December 2015 Job Cuts Lowest Since 1997

January 8th, 2015
in econ_news, syndication

from Challenger Gray and Christmas

Job cuts declined for a second consecutive month in December, as U.S.-based employers announced plans to reduce payrolls by 32,640. It was the third lowest monthly total of 2014; a year that saw the fewest planned job cuts since 1997.

Follow up:

December job cuts were down 9.2 percent from 35,940 planned layoffs in November. Despite the decline, last month’s total was still 7 percent higher than the same month a year ago, when employers announced 30,623 job cuts, which happened to be the lowest monthly tally in 2013.

Overall, employers announced job cuts totaling 483,171 in 2014. That is 5.0 percent fewer than the 509,051 cuts tracked in 2013. It was the lowest annual total since 434,350 job cuts were recorded in 1997. Said John A. Challenger, chief executive officer of Challenger, Gray & Christmas:

Layoffs aren’t simply at pre-recession levels; they are at pre-2001-recession levels. This bodes well for job seekers, who will not only find more employment opportunities in 2015, but will enjoy increased job security once they are in those new positions,” .

Of course, no job is ever 100 percent secure. After all, we did record an average of 40,000 planned job cuts per month in a period of economic and employment growth. Even in the best economy, companies fail. Meanwhile, successful companies still may shift product focus, cut costs or implement other strategies that result in workforce adjustments.

In 2014, the top three job-cutting industries of the year are all examples of sectors that are, for all intents and purposes, enjoying the fruits of expansion. However, various companies for various reasons made significant cuts to their payrolls.

Despite the overall strength of the tech sector, employers in the computer industry saw the heaviest downsizing of the year, announcing a total of 59,528 planned layoffs. That is 69 percent more than a year ago, when these firms cut 35,136 jobs. A large portion of the pink slips came from tech giants Hewlett Packard and Microsoft, where both are attempting to become more nimble in a very competitive market.

Job cuts in the retail sector declined by 11 percent in 2014, but the industry still ranked second with 43,783 layoffs announced during the year, including 2,195 in December. The third-ranked health care sector also saw fewer layoffs last year, going from 52,637 job cuts in 2013 to a 2014 total of 38,359.

Overall, 16 of the 28 industries tracked by Challenger saw fewer layoffs in 2014, with an average decline of 34 percent. The insurance industry experienced the biggest decline, with job cuts falling 65 percent from 6,519 in 2013 to 2,259 last year.

The largest increases in job cuts occurred among employers in the entertainment industry and electronics, where job cuts more than doubled in both. In the entertainment and leisure industry, job cuts jumped 125 percent from 14,342 in 2013 to 32,235. Job cuts in the electronics industry went from 8,830 to 19,408; a 120 percent surge.

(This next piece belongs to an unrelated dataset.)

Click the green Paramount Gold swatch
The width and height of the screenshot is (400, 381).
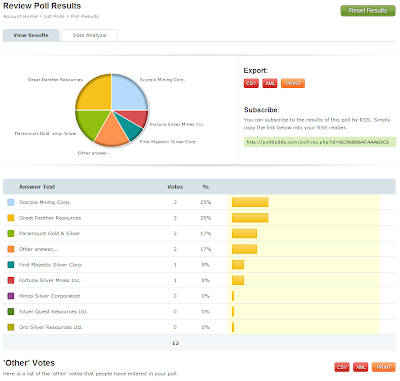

Said Challenger:

While 43 percent of industries saw job cuts increase in 2014, it was pretty clear that these gains were not indicative of impending trouble down the road. We expect downsizing to remain subdued in 2015, as a growing number of employers turn their attention toward job creation.

The biggest threat to the job market’s momentum could be falling oil prices, which may lead to increased job cuts in one of the high-flying sectors of 2014: energy. Lower prices mean less money for research, exploration and new drilling operations.

In fact, just this week, U.S. Steel announced plans to shutter a plant that manufactures the specialized pipes used in oil and gas exploration and extraction. The resulting 768 layoffs will be counted in January layoff figures and may be precursor of what is to come if prices remain as low as they are now or continue to fall.

However, the slowdown in oil-related industries may be more than offset by the extra dollars in consumers’ pockets as they shell out less money for gas and heating oil. The money not spent at the pump can be used for consumer goods, travel, home improvement, and dining out. Furthermore, continued low gas prices could spur an increase in SUV sales. All of these are going to have an immediate and positive impact on the job market and hiring.

Continued improvements in the housing market, the Affordable Care Act, and new technology advancements are expected to drive the economy and employment gains in 2015.

More homeowners are coming out from being underwater and are eager to put their homes on the market. One just needs to drive around the nation’s cities and suburbs to see that home building activity has picked up significantly in the last six months. There are also a lot more ‘for sale’ signs up in front yards. This activity alone will boost the economy.

There also some promising long-term trends that will help drive job creation now and in the future. One of those trends is the consumerization of the drone industry. It may sound silly, but the expanded use of unmanned aircraft beyond military applications is expected to add 100,000 jobs to the economy over the next decade, according to one recent report.